* [EXERCISE]
A picture-free, exact transcript of the entries below is required.

################

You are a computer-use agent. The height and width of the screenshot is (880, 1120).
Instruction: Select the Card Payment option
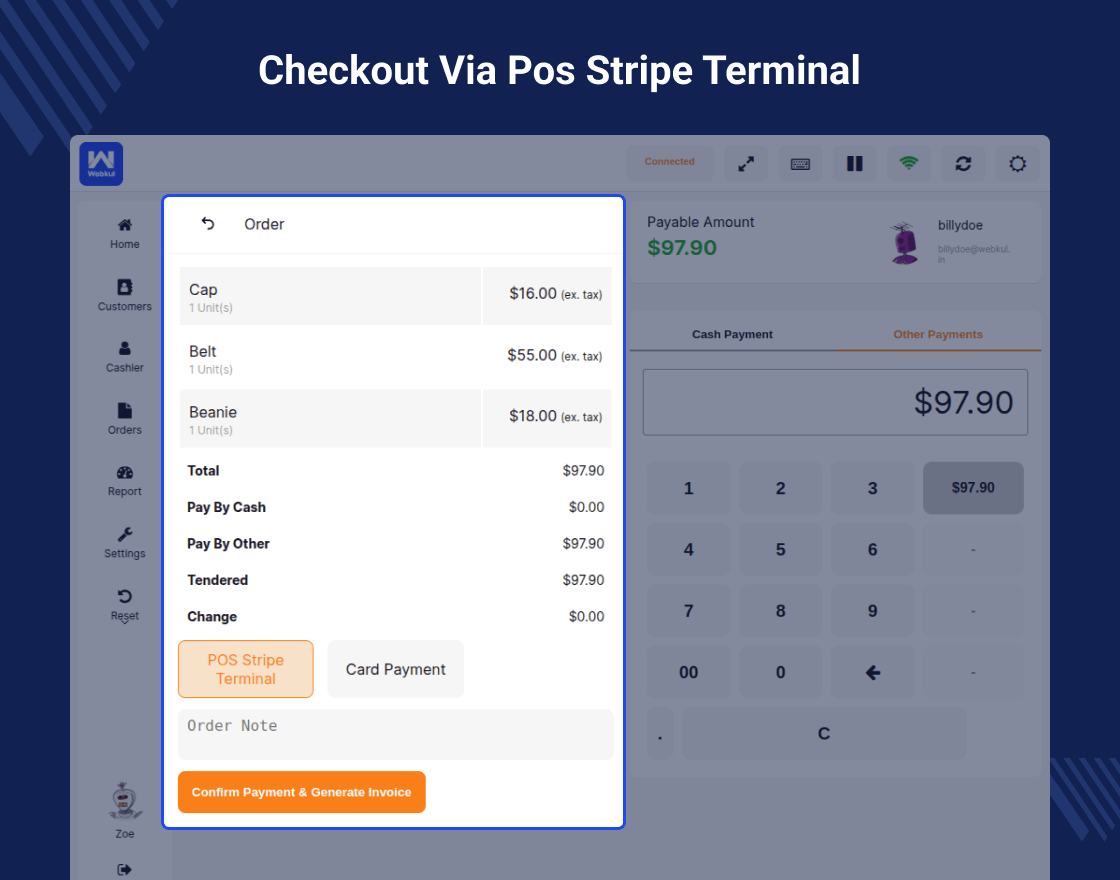[396, 669]
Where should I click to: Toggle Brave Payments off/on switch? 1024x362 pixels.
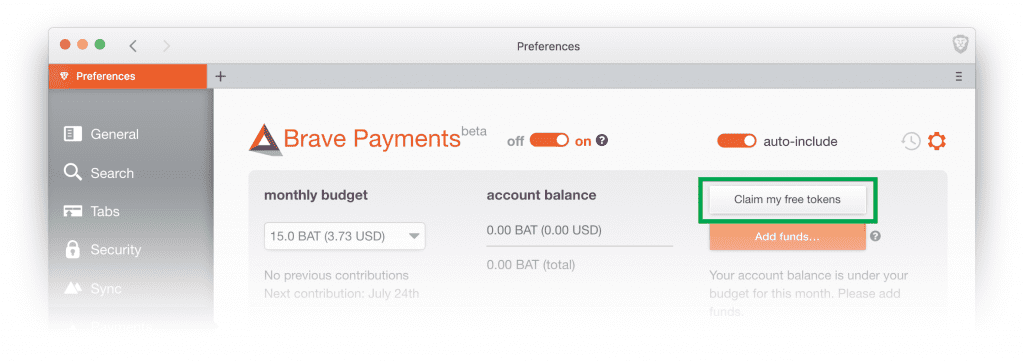(549, 140)
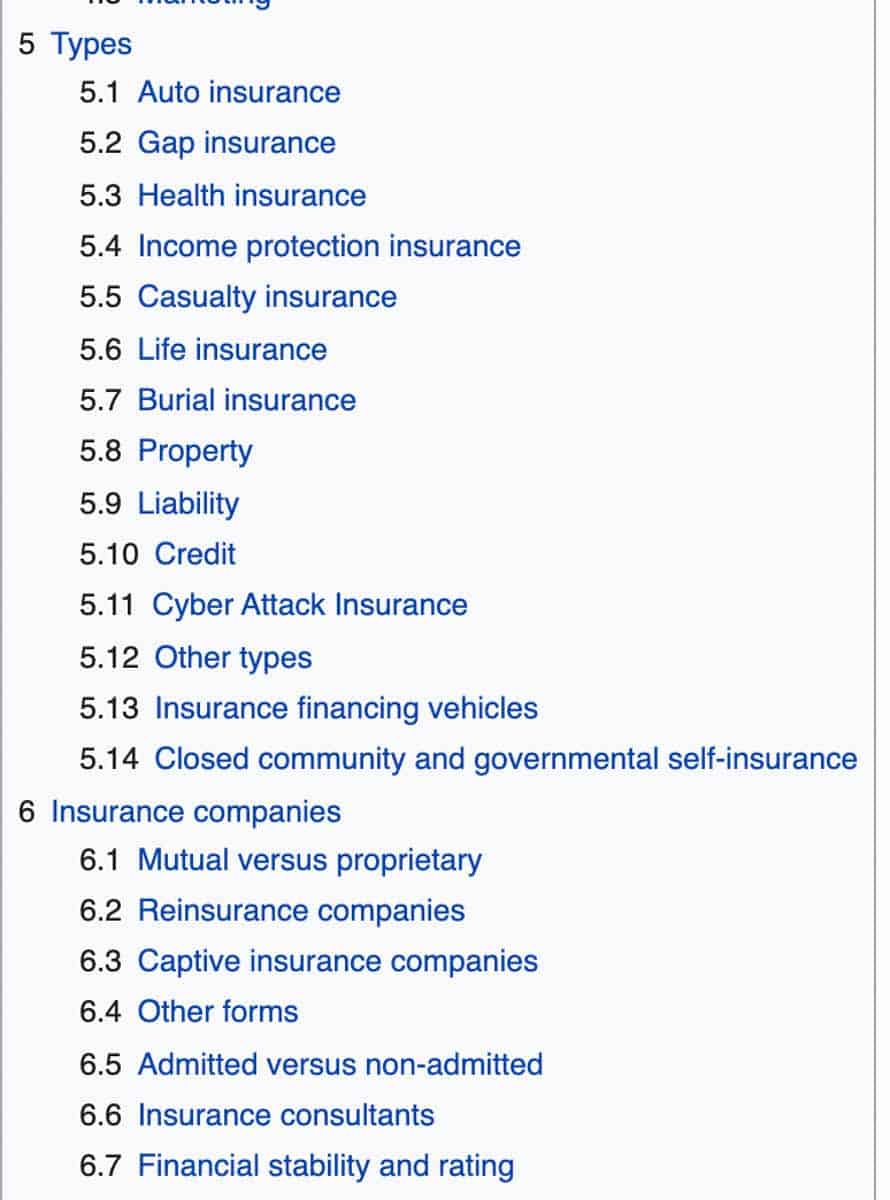Open the Life insurance section
The height and width of the screenshot is (1200, 890).
point(232,350)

################

* [ANSWER TO THE EXERCISE]
You are a computer-use agent. The height and width of the screenshot is (880, 1120).
Instruction: Select the Card Payment option
[396, 669]
Where should I click to: Toggle Brave Payments off/on switch? 1024x362 pixels.
(549, 140)
Open the Life insurance section
The height and width of the screenshot is (1200, 890).
point(232,350)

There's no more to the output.